● **Task goal**: Render the listing, from its start through the line that contains "coord(383,186)", as a two-column CSV with the headers command and location. Write one row per command, put each field in quotes, replace line breaks with spaces, and leave the pictures out.

● **Record extracts**:
────────────────

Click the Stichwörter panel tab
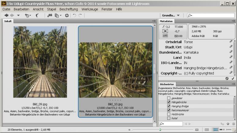The width and height of the screenshot is (237, 133). click(x=167, y=84)
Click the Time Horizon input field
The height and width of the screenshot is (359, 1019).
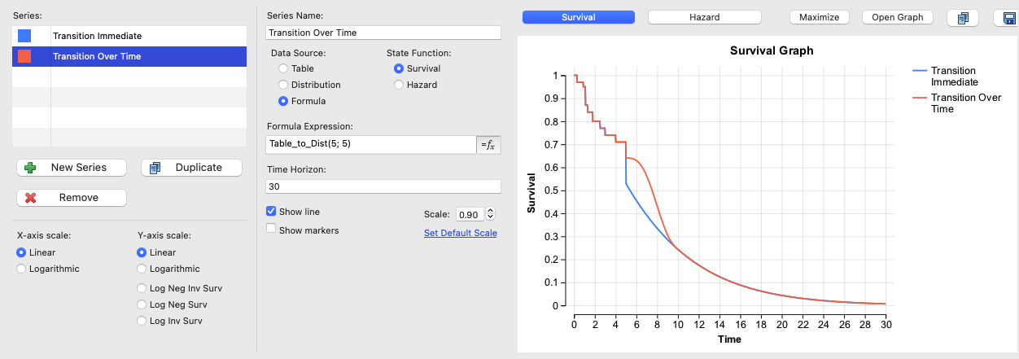coord(383,186)
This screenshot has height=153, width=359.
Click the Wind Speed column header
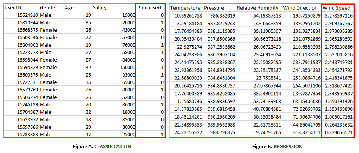(x=337, y=8)
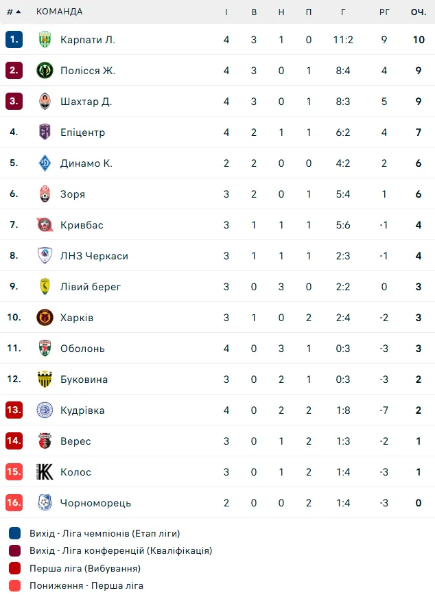The width and height of the screenshot is (435, 597).
Task: Click the blue Champions League legend swatch
Action: click(x=14, y=533)
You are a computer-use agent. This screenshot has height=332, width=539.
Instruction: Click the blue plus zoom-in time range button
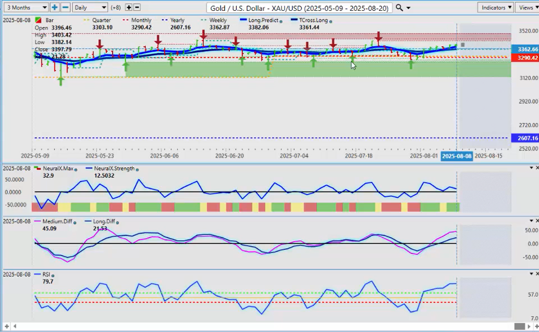(x=55, y=8)
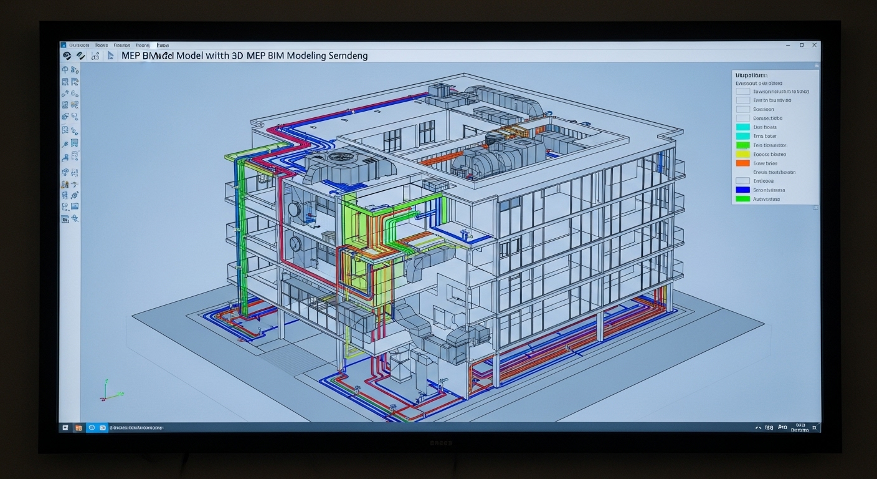Toggle the empty box next to 'Sosiscon'
Screen dimensions: 877x479
742,109
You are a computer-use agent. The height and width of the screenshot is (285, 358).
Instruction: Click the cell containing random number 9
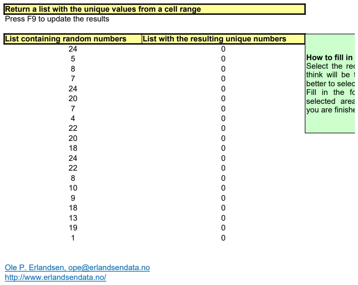coord(73,198)

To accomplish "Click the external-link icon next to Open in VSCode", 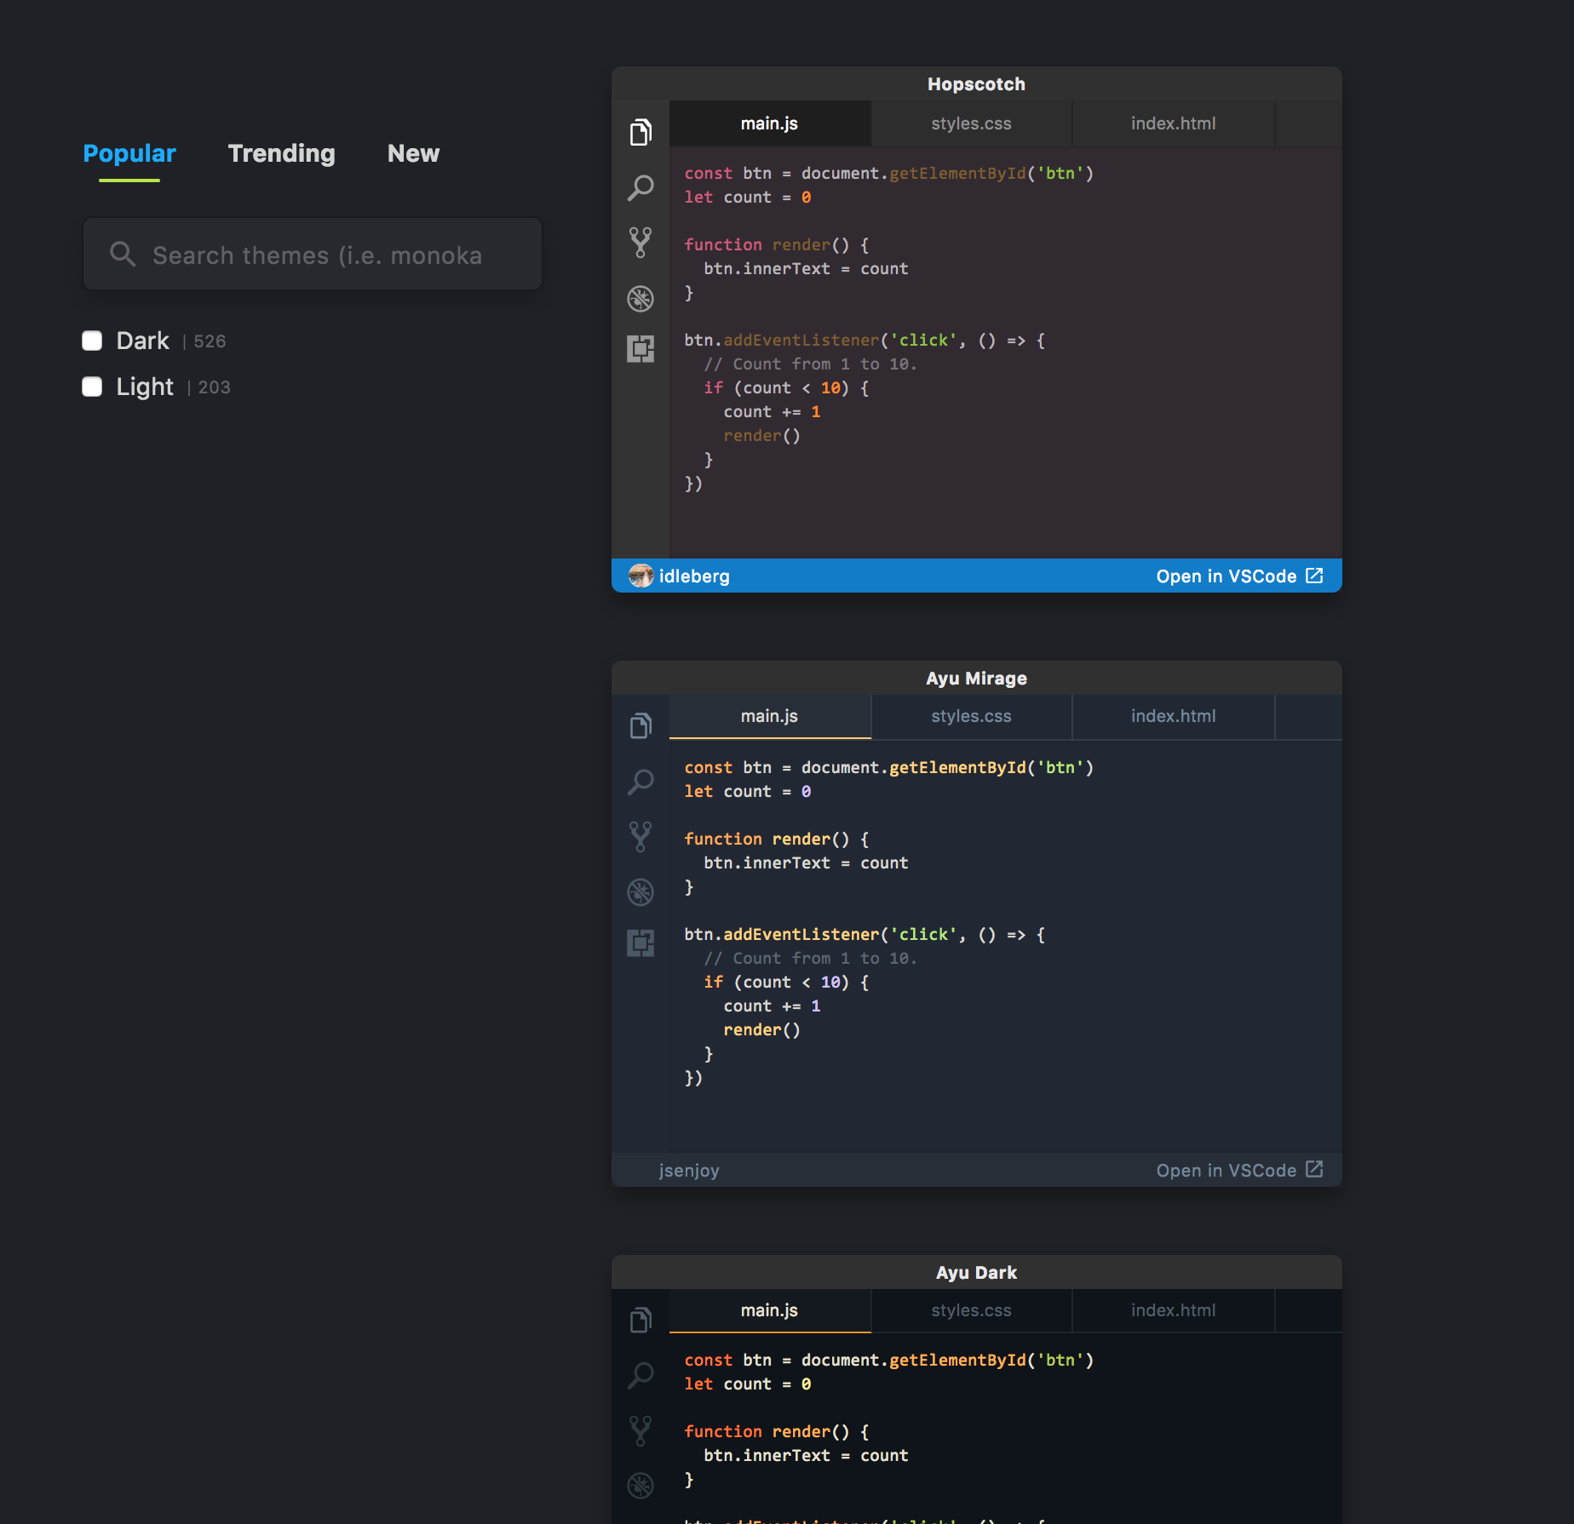I will 1314,576.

────────────────

● **Response to this exercise**:
command,location
"Click the Stichwörter panel tab","The width and height of the screenshot is (237, 133). click(x=167, y=84)"
"Click the Time Horizon input field The height and width of the screenshot is (359, 1019).","coord(383,186)"